Predictive Text Model

John Theodore
11/10/19

Predictive text algorithms have many applications…
- word completion when typing in a search engine
- word suggestion when texting on a mobile device
- word correction in text editors
The application presented today would simply aid someone in writing a sentence in an electronic device, offering a suggestive “next” word while typing.

Collecting actual text data from three sources: twitter feeds, blogs and online news sources (approx. 1-2 million observations from each source)
Theses text samples (or corpuses) were then pooled together into one corpus where the text we cleaned and prepared for word tokenization
Individual words or combinations of words (next to each other in a sentence) were tokenized and extracted to form various “ngrams”, which represent 1to 4-word combinations
Using Markov-chain rules, transition probability matrices were calculated for each size of ngram; these matrices capture the probability of a word occurring based on the previous word or combination of previous words in the corpuses used
A shiny application was built as the application interface, where someone begins writing a sentence and the model will automatically generate a list of “next” word options after each word typed
The model itself will utilize two, three and four word combinations to predict the next word (a text “back-off” model)
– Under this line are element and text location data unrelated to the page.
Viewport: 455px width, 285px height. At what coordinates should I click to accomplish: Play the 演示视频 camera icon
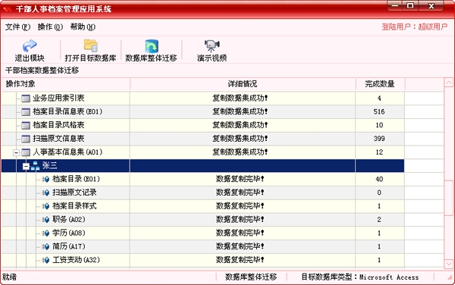(212, 45)
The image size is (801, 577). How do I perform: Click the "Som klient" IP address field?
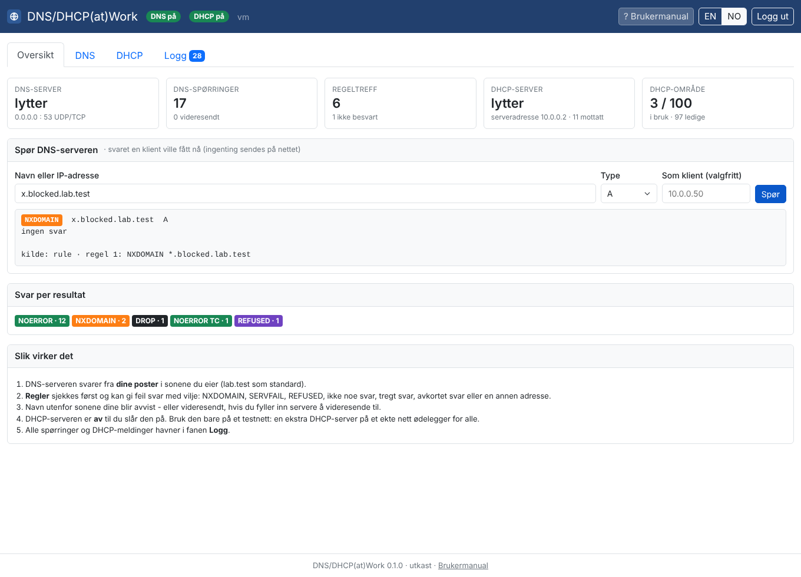pos(706,194)
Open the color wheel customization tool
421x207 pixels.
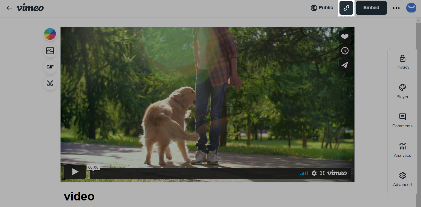click(x=50, y=34)
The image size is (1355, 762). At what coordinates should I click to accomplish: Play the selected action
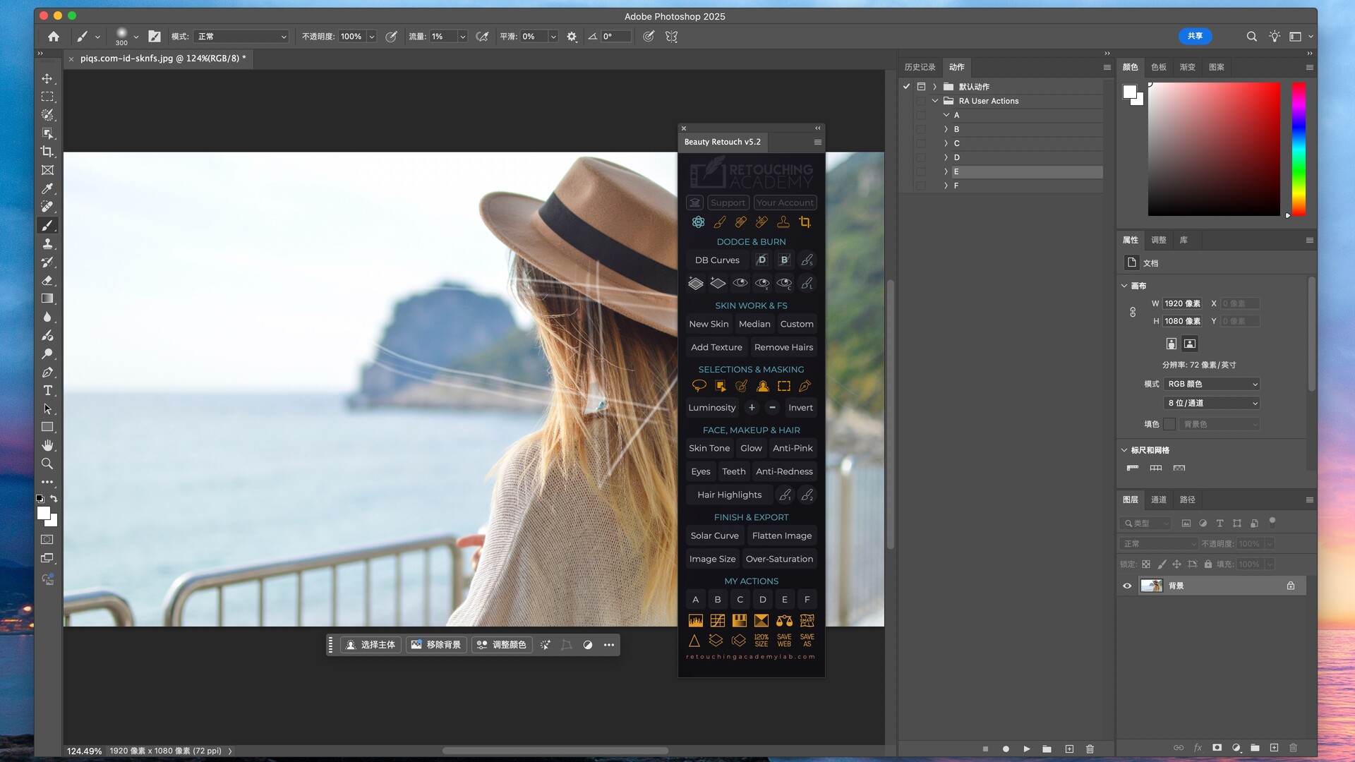pos(1027,749)
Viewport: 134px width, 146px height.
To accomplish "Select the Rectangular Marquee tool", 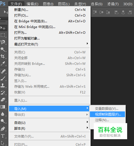I will pos(3,35).
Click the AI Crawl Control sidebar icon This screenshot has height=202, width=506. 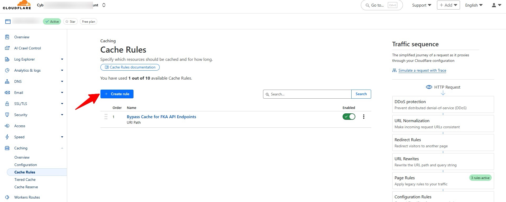pyautogui.click(x=7, y=48)
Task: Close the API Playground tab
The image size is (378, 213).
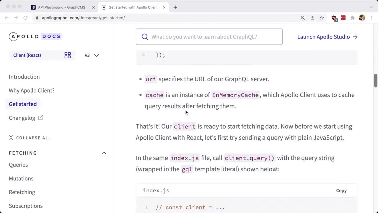Action: [94, 7]
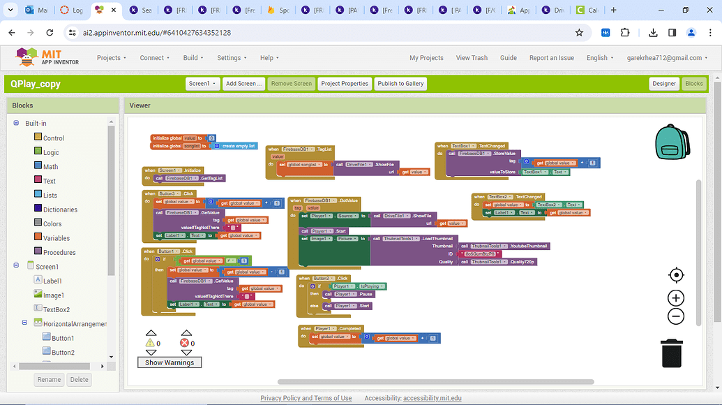
Task: Collapse the Screen1 tree node
Action: click(x=16, y=266)
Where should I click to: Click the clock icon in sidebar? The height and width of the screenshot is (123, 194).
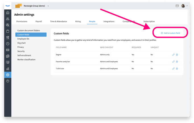click(x=8, y=44)
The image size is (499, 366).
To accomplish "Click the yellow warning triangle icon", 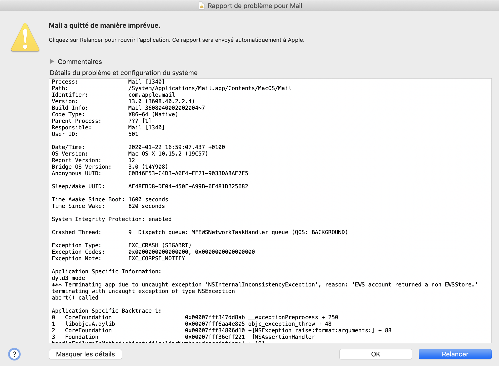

To test the model's overall accuracy in predicting “next”“ words in a sentence, a series of 10 random sentences (8 words in length) were fed into the model. Additionally, three different models were used–each using a different amount of training data:
- Model 1 - 15,000 training observations
- Model 2 - 30,000 training observations
- Model 3 - 45,000 training observations
The following table compares the model results. "Accuracy” reflects the average percentage of words in each sentence that the model predicted accurately (e.g., Model 15K predicted an avg of 58% of words in all 10 sentences correctly). The run-time of each model was also collected using R's built-in “system.time” function.

	user	elapsed	Accuracy
Model 15K	0.03	0.04	0.58
Model 30K	0.05	0.06	0.61
Model 45k	0.08	0.09	0.63

The findings suggest that model accuracy improved with more training observations–from 58% to 63% with an additional 30K training observations. Model run-time more than doubled with this same increase (from .04 to .09 seconds). In summary, the 15K model was chosen for the application given its relatively similar accuracy as the others but with fewer records.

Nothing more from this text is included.